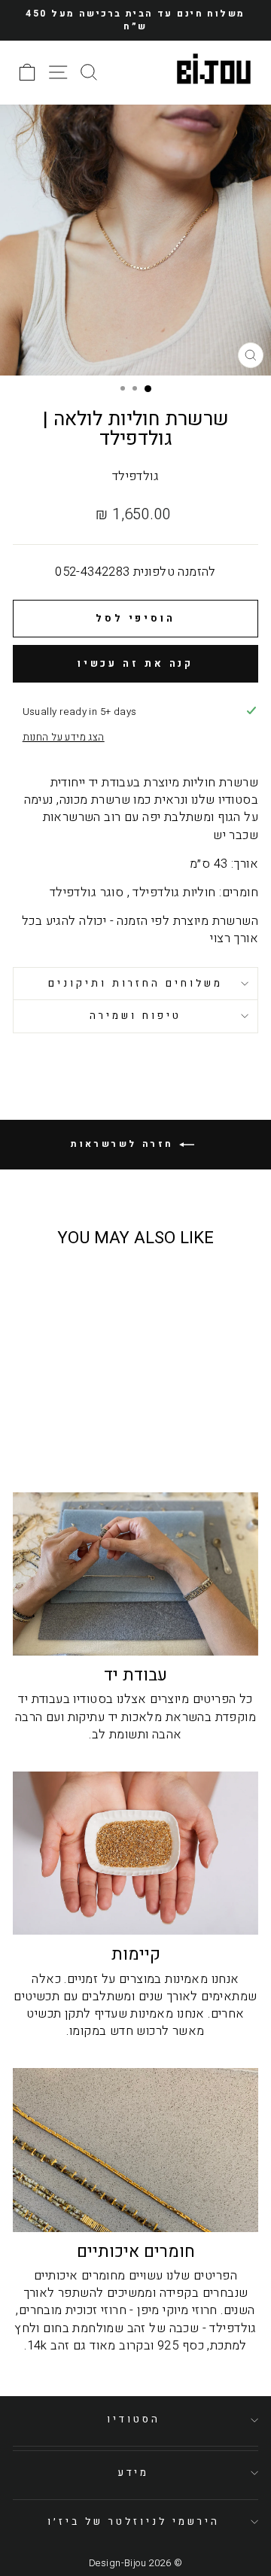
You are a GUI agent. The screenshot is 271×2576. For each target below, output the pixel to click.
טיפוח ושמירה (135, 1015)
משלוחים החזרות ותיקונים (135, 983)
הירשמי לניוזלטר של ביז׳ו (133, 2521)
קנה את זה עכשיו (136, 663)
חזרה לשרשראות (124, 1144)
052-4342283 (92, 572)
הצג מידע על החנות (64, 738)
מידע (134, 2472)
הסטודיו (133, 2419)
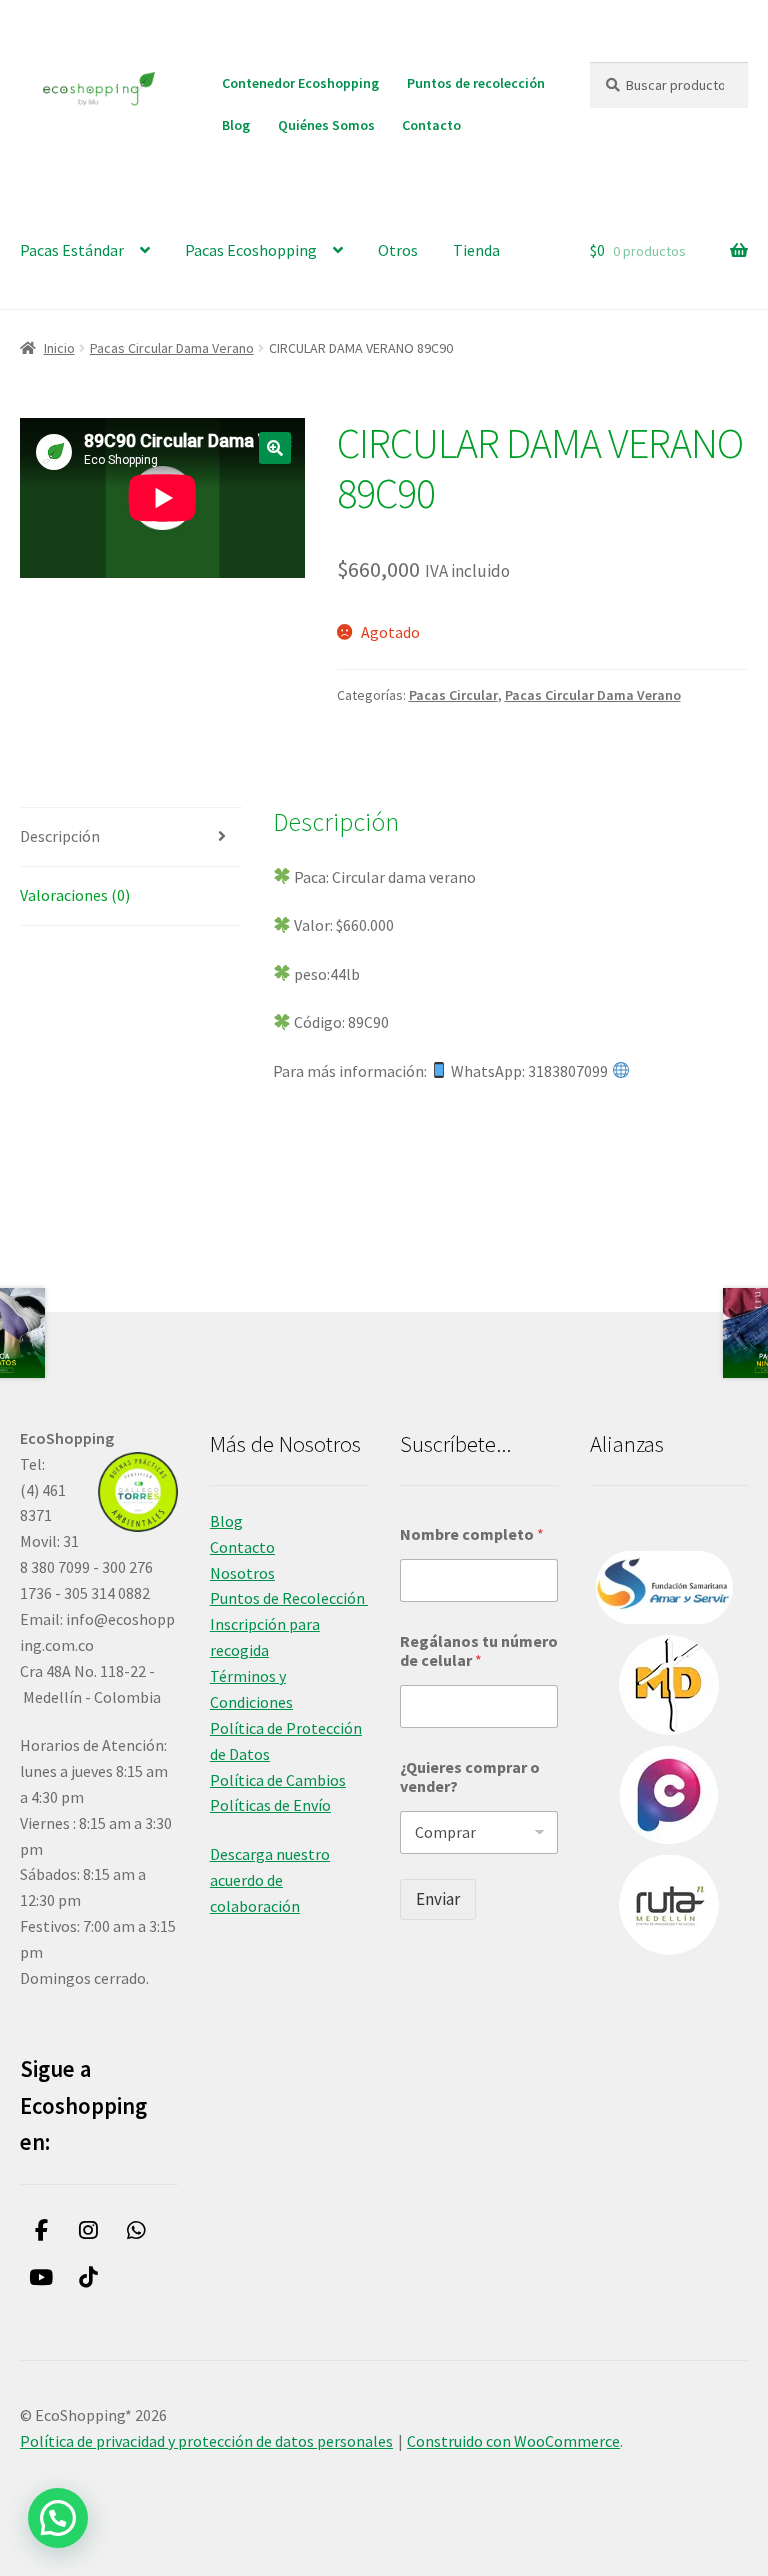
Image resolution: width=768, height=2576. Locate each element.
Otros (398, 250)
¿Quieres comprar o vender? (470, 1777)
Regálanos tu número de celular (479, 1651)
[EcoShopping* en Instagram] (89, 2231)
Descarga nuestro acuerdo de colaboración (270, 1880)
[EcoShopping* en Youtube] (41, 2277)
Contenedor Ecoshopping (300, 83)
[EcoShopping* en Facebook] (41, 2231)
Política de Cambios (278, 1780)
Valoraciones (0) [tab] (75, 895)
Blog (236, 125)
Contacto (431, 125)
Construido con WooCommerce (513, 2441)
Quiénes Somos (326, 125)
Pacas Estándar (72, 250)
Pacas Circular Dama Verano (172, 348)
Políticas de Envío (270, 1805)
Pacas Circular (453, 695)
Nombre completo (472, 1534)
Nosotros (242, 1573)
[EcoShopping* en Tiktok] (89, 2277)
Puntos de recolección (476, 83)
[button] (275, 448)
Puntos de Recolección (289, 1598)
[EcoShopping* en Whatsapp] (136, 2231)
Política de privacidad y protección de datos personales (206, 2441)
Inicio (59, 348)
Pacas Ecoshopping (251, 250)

* * * *

[Your instructions] Count how many lines in the data above hold the string "Pacas", and give the number with no other words.

[Reply to the task] 4